> **EXTRACT**:
□ □ □ □ □ □ □

A SHORT REVIEW ON PASSIVE STRATEGIES APPLIED TO MINIMISE THE BUILDING COOLING LOADS IN HOT LOCATIONS
1Qudama Al-Yasiri, 2Márta Szabó
1Doctoral School of Mechanical Engineering, Hungarian University of Agriculture and Life Sciences, Páter K. u. 1, Gödöllő, H-2100, Hungary
2Institute of Technology, Hungarian University of Agriculture and Life Sciences, Páter K. u. 1, Gödöllő, H-2100, Hungary Corresponding author e-mail: qudamaalyasiri@uomisan.edu.iq
ABSTRACT
Cooling and air-conditioning systems are responsible for the highest energy consumption in buildings located in hot areas. This high share does not only increase the building energy demand cost but also increases the environmental impact, the topmost awareness of the modern era. The development of traditional systems and reliance on renewable technologies have increased drastically in the last century but still lacks economic concerns. Passive cooling strategies have been introduced as a successful option to mitigate the energy demand and improve energy conservation in buildings. This paper shed light on some passive strategies that could be applied to minimise building cooling loads to encourage the movement towards healthier and more energy-efficient buildings. For this purpose, seven popular passive technologies have been discussed shortly: multi-panned windows, shading devices, insulations, green roofing, phase change materials, reflective coatings, and natural ventilation using the windcatcher technique. The analysis of each strategy has shown that the building energy could be improved remarkably. Furthermore, adopting more passive strategies can significantly enhance the building thermal comfort even under severe weather conditions.

□ □ □ □ □ □ □

> **SUPPLIED DATA**:
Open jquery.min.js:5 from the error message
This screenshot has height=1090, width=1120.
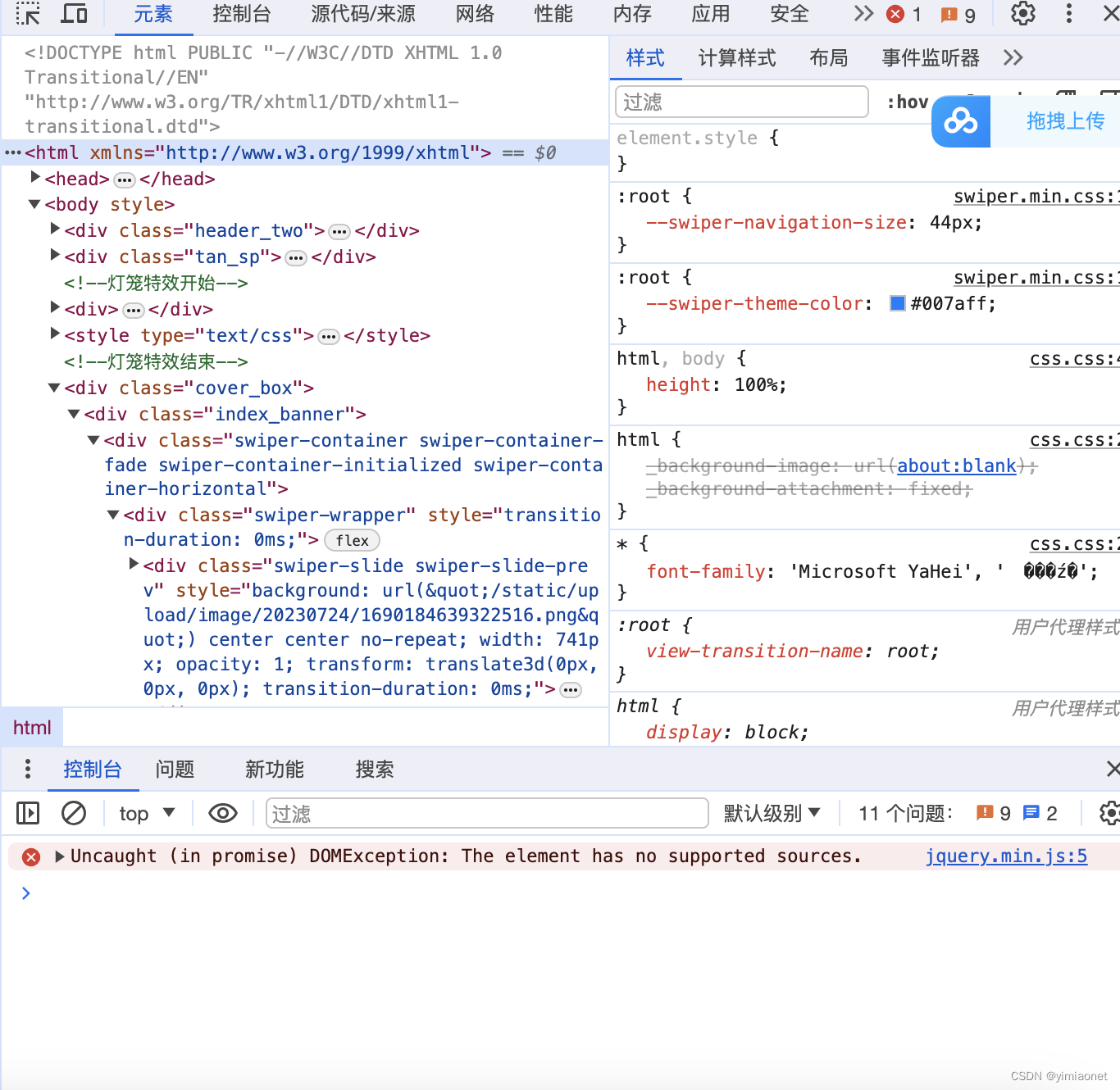1006,856
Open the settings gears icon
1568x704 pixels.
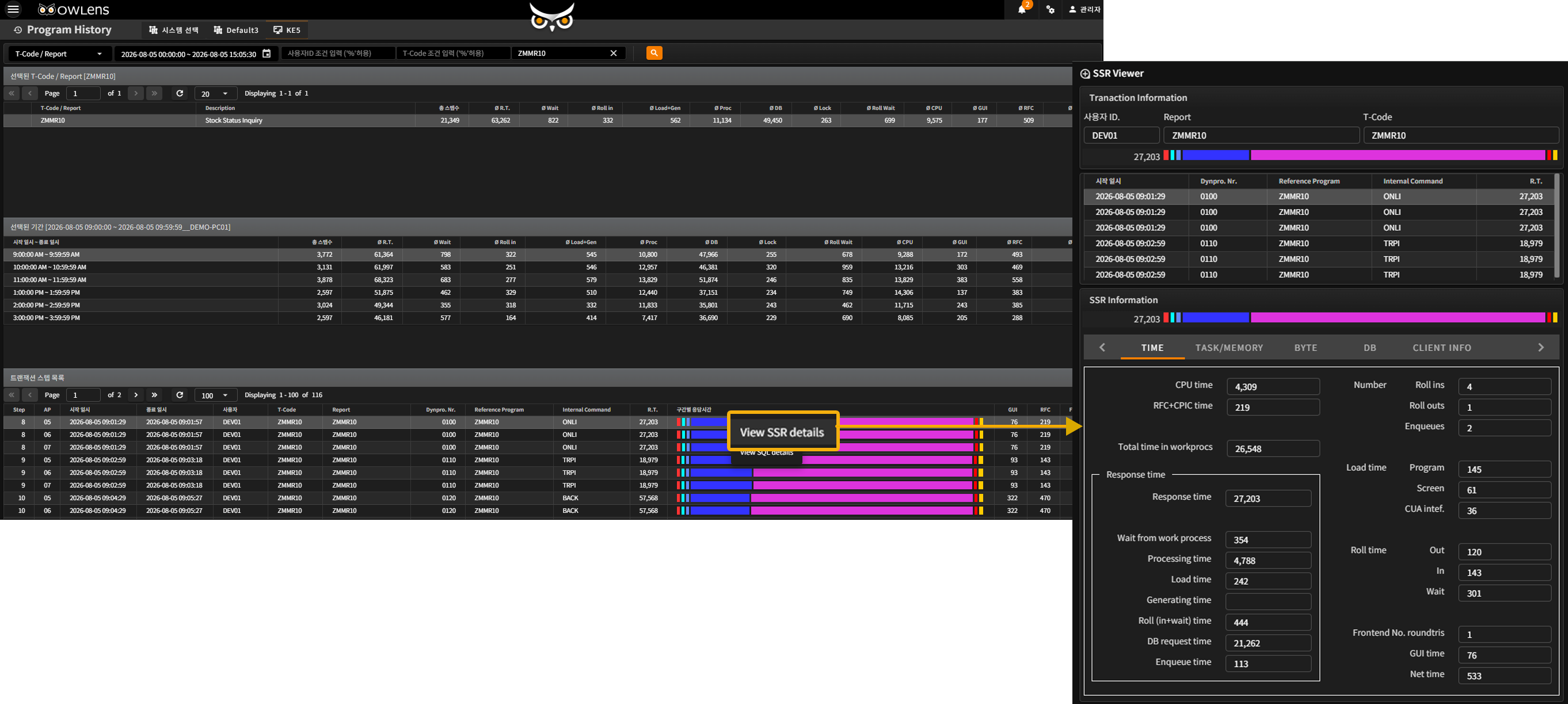(1051, 9)
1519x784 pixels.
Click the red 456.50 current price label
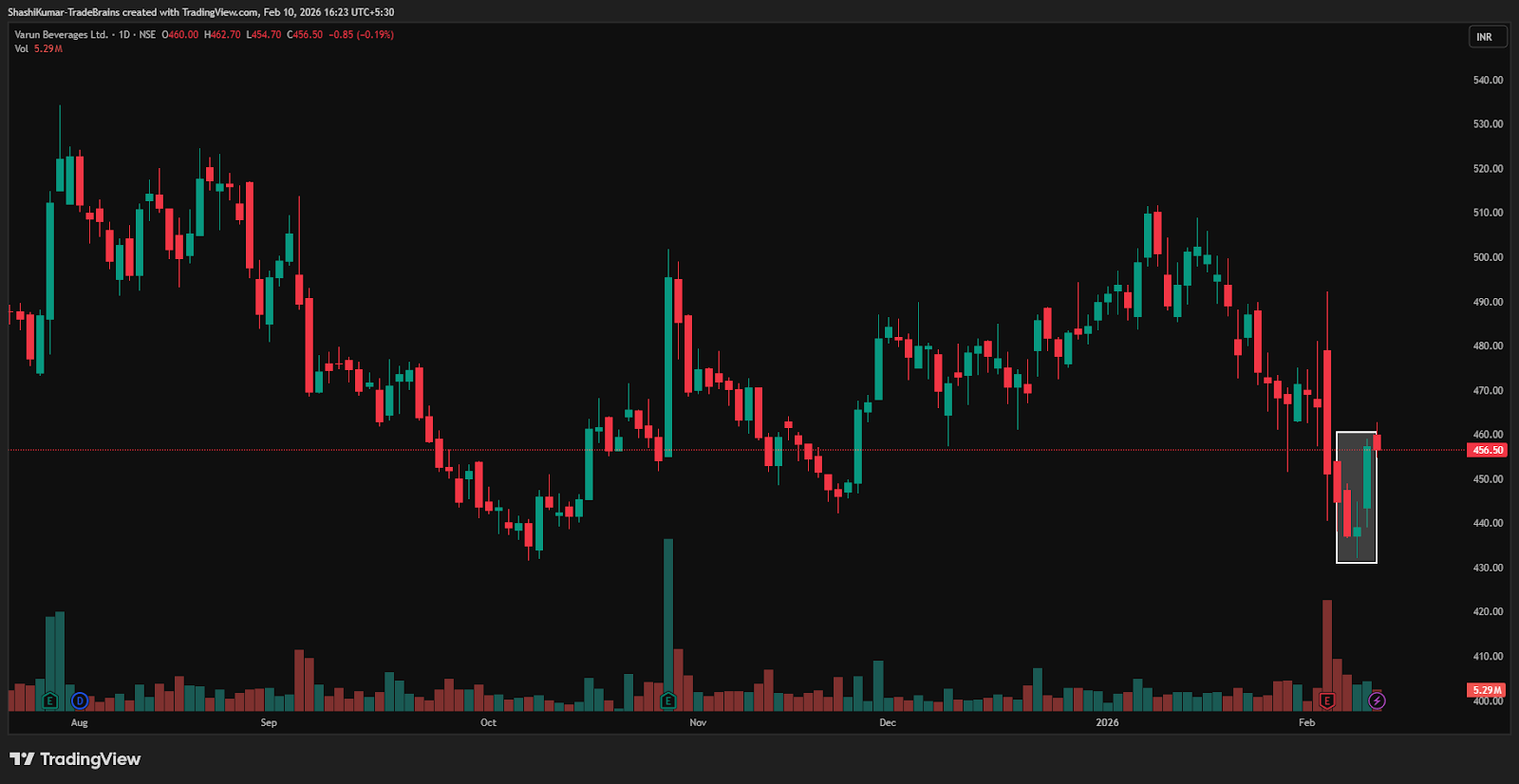[1487, 450]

□ □ □ □ □ □ □

> **WHAT TO WORK ON**:
• a. Translate this sentence from the abstract on passive cooling strategies into Spanish: "Passive cooling strategies have been introduced as a successful option to mitigate the energy demand and improve energy conservation in buildings."
• b. Carry on the abstract on passive cooling strategies from the point where it ends.

> **ANSWERS TO THE TASKS**:
• a. Las estrategias de enfriamiento pasivo se han introducido como una opción exitosa para mitigar la demanda de energía y mejorar la conservación de la energía en los edificios.

• b.
Keywords: Passive strategies, energy saving, cooling load reduction, insulations, thermal mass 1. INTRODUCTION
Buildings in hot locations require efficient cooling systems to overcome the high temperature and reach occupants' thermal comfort [1]. This is mainly due to the high thermal conductivity construction materials used, which causes high cooling loads [2]. These cooling and air-conditioning systems consume more than 50% of the total electric power provided by local electric networks. The researchers and experts resort to modern strategies that reduce thermal loads in buildings, which lead to environmental and economic benefits [3].
Recently, many methods have been used to reduce the cooling loads in buildings, actively and passively [4,5]. Passive strategies represent the intelligent use of renewable energy sources like the sun and wind to cool, ventilate, and light the building without using any equipment. This leads to a reduction of electrical energy, making buildings more energy-efficient. There is interest in such techniques as part of the evolution in architecture, and the world tends towards zero energy buildings [6]. The use of passive cooling strategies in modern buildings aims to eliminate the need for mechanical cooling equipment or reduce the size and cost of equipment, thus reducing maintenance operations [7]. Many types of passive cooling techniques could be used in hot locations that could be adopted for a better, healthier and efficient built environment.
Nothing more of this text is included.